[Task to carry out]
Locate every line in the data below that contains the string "search", and copy each such line in full.

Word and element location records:
------------------------------

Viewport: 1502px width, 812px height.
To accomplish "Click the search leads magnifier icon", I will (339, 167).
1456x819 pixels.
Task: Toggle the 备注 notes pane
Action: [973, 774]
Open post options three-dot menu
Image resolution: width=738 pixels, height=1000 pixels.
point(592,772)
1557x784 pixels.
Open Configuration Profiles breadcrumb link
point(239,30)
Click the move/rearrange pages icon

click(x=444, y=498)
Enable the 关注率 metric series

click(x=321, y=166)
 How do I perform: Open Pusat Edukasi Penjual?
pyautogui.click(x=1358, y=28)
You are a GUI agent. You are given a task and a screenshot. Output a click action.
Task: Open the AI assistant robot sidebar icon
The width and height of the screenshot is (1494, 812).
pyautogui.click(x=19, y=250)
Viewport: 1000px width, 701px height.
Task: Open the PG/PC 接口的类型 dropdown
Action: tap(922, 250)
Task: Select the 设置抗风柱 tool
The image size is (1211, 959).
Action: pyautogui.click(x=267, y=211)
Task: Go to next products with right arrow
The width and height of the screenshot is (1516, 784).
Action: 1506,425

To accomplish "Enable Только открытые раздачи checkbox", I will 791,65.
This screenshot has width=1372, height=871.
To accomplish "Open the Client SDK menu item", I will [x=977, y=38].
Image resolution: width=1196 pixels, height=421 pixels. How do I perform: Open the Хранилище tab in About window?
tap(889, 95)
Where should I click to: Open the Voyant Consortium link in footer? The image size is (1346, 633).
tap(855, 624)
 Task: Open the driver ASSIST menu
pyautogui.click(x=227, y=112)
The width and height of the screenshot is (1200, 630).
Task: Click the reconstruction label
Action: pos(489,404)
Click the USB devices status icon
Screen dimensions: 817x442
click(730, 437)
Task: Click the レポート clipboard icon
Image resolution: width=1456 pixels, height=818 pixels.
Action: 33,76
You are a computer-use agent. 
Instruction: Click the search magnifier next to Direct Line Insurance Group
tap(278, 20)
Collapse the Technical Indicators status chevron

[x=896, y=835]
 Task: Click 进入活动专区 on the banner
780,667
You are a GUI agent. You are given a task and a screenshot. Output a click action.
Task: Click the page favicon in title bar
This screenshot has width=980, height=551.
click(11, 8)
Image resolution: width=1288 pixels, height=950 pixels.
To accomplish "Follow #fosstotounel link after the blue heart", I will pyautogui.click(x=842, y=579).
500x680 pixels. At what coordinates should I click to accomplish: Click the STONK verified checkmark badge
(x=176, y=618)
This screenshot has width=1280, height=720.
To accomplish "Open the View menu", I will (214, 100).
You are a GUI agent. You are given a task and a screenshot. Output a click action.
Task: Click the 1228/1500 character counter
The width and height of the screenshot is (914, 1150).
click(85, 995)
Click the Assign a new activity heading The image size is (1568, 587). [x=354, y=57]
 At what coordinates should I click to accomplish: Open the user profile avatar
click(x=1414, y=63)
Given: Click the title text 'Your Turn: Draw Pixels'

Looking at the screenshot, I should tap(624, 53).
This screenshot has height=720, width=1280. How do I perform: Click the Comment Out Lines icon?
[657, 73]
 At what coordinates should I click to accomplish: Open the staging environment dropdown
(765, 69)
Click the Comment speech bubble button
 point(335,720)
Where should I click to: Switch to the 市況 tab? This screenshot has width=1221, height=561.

------------------------------

[Output of the task]
To accomplish "Click the search leads magnifier icon", I will (339, 167).
Instruction: Click the search magnifier next to Direct Line Insurance Group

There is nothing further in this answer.